#### DESCRIPTION OF THE TASK:
Where a line of the entries holds the string "width", copy that line.

#### DATASET RECORDS:
>>>>

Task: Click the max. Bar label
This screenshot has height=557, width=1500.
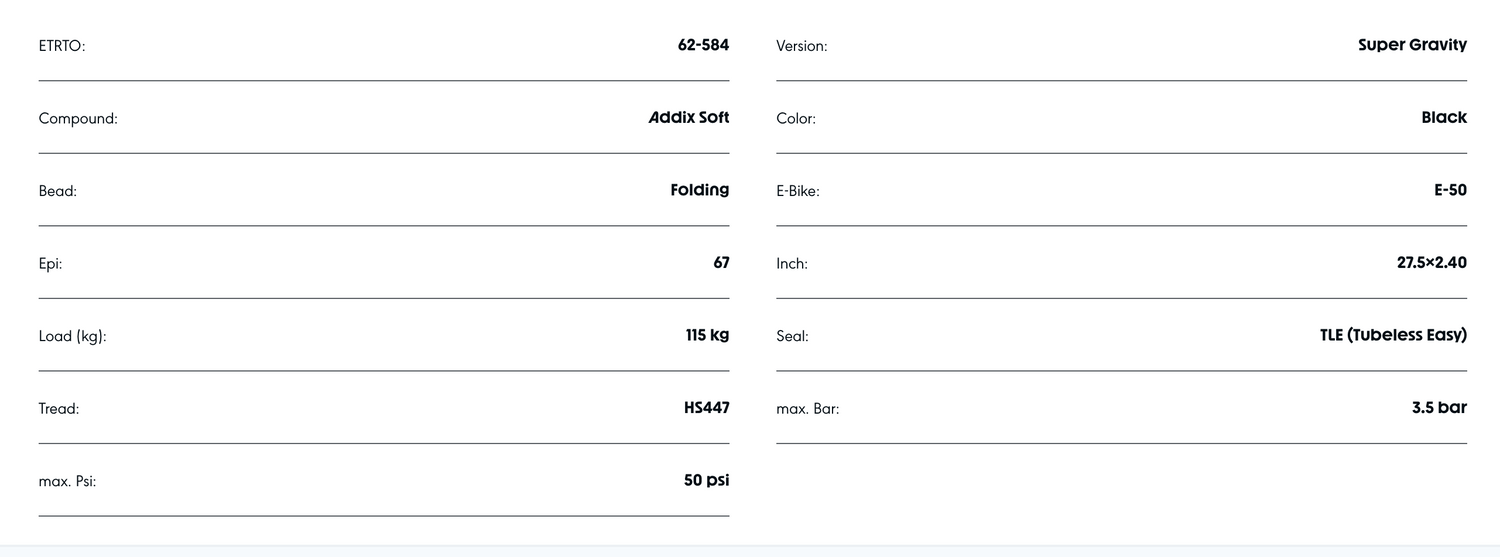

<<<<
>>>>

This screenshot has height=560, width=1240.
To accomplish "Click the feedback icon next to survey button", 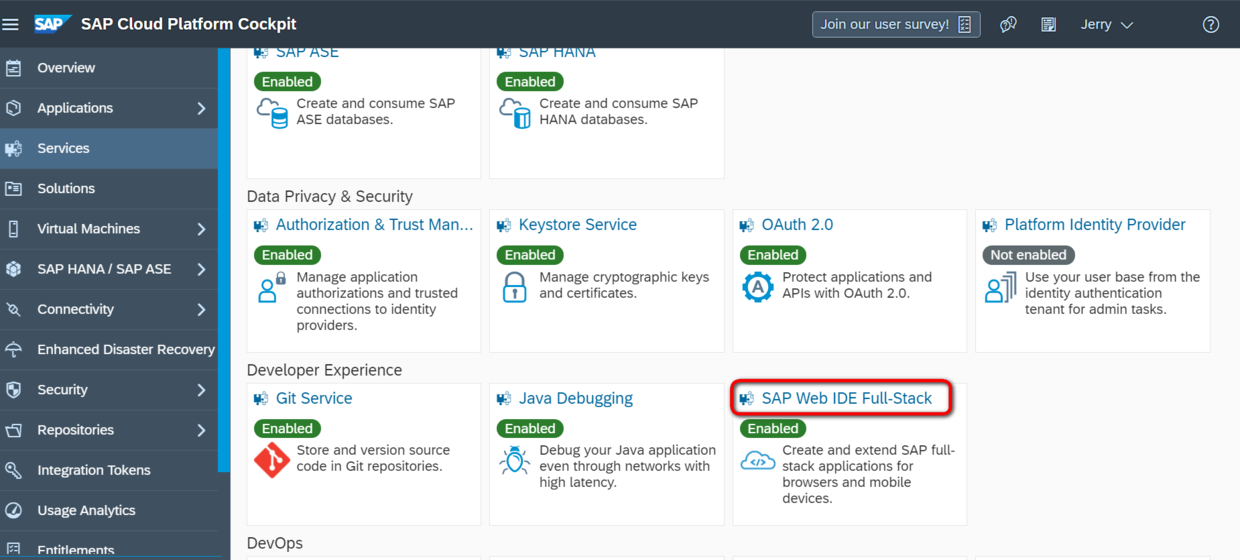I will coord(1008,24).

<<<<
>>>>

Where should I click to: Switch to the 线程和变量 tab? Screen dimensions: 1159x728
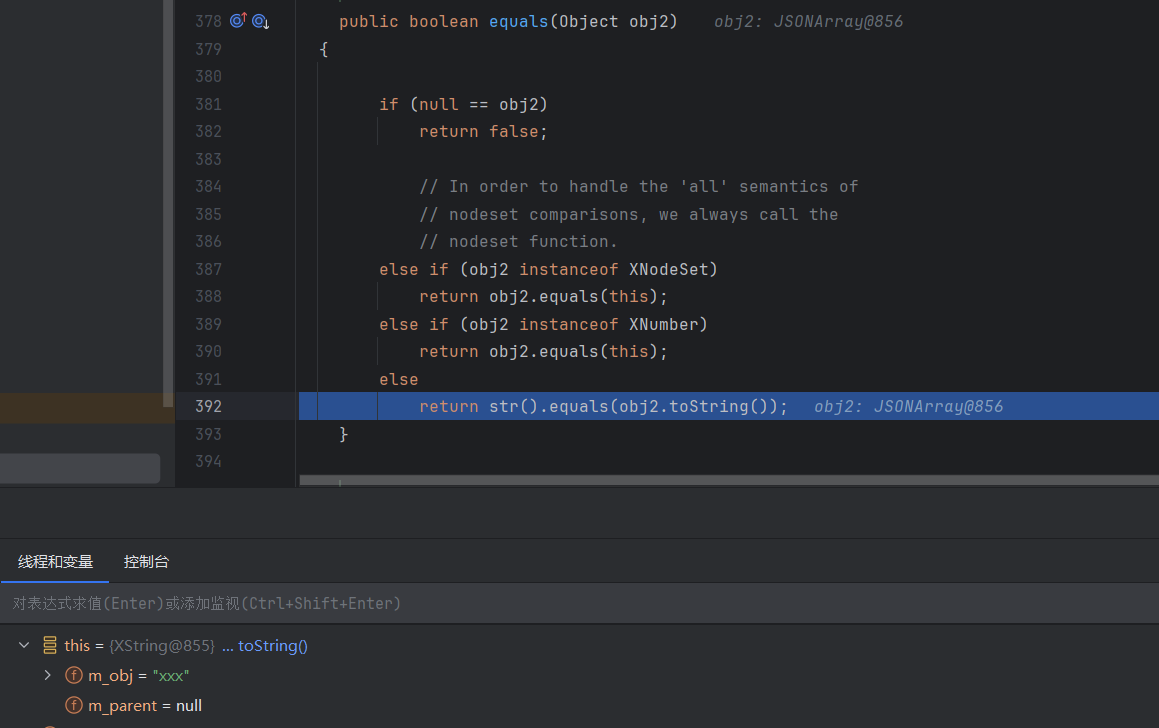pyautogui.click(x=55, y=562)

<<<<

#### EXERCISE ANSWER:
This screenshot has height=557, width=1500.
This screenshot has height=560, width=1240.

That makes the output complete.